Programmatic TV is growing. But it has a scalability problem, versus the much broader reach of video – with budgets shifting increasingly to digital, should the TV industry have any cause for concerns?
I’m a paranoid optimist, and think everyone else should be too in this market. That said, short- and long-form professionally produced content (‘TV’) consumption will always command a meaningful share of the media budget. With the diversity of content and delivery mechanisms driving record audiences, you could argue ‘TV’ is booming. Digital is growing, but linear is still a huge driver – TV is still a very effective medium, with low operating costs, and it doesn’t exhibit the problems we see on the digital side, like fraud and viewability.

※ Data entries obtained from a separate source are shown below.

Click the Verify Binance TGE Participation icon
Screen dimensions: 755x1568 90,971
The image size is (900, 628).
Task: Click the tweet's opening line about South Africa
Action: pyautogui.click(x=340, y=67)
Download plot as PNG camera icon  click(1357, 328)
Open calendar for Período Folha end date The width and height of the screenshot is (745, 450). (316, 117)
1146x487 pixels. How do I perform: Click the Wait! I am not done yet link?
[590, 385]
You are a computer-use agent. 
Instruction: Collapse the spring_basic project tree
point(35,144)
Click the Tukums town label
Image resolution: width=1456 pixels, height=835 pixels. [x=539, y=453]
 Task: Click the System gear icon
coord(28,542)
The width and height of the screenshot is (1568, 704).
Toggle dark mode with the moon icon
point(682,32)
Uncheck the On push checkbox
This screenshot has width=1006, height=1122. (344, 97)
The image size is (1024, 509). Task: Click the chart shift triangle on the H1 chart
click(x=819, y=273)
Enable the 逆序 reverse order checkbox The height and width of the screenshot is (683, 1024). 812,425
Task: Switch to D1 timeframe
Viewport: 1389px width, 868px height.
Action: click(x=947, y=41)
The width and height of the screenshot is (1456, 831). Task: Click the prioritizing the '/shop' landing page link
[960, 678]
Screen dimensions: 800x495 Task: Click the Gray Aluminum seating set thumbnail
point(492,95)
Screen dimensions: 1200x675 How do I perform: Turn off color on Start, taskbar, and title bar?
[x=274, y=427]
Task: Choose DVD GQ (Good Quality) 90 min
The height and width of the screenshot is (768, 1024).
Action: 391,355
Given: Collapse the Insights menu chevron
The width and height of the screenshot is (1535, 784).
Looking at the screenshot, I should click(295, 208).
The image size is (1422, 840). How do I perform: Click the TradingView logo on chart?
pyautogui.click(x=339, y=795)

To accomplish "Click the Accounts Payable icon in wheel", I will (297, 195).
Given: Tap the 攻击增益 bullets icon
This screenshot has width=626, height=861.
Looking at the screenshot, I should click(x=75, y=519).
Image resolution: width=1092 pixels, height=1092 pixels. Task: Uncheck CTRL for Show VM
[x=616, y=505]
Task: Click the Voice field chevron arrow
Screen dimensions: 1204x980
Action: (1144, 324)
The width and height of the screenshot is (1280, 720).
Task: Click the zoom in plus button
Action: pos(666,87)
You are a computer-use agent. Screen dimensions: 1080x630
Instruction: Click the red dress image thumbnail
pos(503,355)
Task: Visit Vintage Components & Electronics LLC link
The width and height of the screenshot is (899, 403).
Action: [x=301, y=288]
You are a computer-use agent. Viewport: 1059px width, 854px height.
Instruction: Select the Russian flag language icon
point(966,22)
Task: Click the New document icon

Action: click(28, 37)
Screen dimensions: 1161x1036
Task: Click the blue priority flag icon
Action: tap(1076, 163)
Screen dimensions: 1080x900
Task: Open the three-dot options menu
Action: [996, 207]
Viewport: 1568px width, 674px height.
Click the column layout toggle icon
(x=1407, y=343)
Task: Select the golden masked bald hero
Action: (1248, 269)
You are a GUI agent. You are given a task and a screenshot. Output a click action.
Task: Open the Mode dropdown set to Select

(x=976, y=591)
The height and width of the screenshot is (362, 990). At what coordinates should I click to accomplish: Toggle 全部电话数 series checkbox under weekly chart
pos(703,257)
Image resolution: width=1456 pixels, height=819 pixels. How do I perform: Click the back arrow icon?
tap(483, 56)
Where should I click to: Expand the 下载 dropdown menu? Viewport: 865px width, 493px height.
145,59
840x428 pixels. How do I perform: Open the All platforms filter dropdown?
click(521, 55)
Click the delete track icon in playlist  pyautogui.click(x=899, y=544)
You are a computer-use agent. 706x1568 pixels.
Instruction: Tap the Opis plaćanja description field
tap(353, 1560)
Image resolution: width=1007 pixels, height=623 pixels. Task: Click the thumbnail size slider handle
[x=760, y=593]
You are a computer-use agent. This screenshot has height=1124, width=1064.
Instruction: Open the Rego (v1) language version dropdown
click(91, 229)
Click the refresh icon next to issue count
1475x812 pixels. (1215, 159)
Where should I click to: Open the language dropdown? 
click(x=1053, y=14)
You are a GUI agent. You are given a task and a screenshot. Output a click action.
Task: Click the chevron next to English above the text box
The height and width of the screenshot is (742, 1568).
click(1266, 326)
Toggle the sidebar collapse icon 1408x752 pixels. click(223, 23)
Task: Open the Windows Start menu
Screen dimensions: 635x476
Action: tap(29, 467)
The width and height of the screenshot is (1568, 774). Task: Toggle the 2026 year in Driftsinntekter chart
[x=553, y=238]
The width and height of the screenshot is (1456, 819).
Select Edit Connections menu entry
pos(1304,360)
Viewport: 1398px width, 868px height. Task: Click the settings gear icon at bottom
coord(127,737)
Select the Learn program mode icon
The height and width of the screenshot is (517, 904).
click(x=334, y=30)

I don’t believe the ‘TV industry’ is sitting back idly. There is a perception, by digital natives, that TV industry professionals are archaic in outlook and don’t understand the tidal wave that’s coming – this isn’t an accurate view. Shows are being produced in new and different ways to address the historical costs of production, and delivery and monetisation are changing (subscription versus advertising). Technology is enabling greater accessibility, and measurement is empowering marketers to understand the impact of advertising inside of ad supported content.
Is changing consumer behaviour affecting how advertising budgets are distributed as much as it could be? Has advertising caught up with consumers?
I’m amazed by the progress so far; but there is a lot more change, so yes and no to both questions. What marketers want is not changing significantly, but how marketers want it is changing, and consumers are, of course, changing their habits. The most effective media planning helps the marketer understand the (potential) customer’s path to purchase and then engages them on that journey. The ‘screen’ plays a huge part in that journey. From teenagers to senior citizens, advertisers must reach their audience throughout their viewing life on any device.
Many of the publishers/broadcasters delivering advertising haven’t changed in the last ten years, with some notable exceptions. But how they deliver it is changing rapidly. Most agencies, marketers, and publishers see the opportunity for data-driven, automated cross-media campaigns with global real-time insight and attribution that will materially change how and where marketing is delivered. We are all investing in technology, software, people, and process to realise it – and it will take time to make sense of it. In that way, we’ll always lag consumers.
What is the future of TV advertising? Will it always largely be a broadcast medium, or does it have the infrastructure to be a scalable narrowcast medium?
We are in the middle of a long march to a converged media world, where we tend to overestimate the impact of disruption in the short term, and underestimate the impact in the long term. The arc of television bends towards data. The future of TV advertising is about the ability to target and reach that audience on any device where a marketer’s message can be delivered. Television will never die; but what will change is the way the publishers produce, distribute, monetise, and measure it, and the way the marketers and agencies research, plan, buy, optimise, and measure it.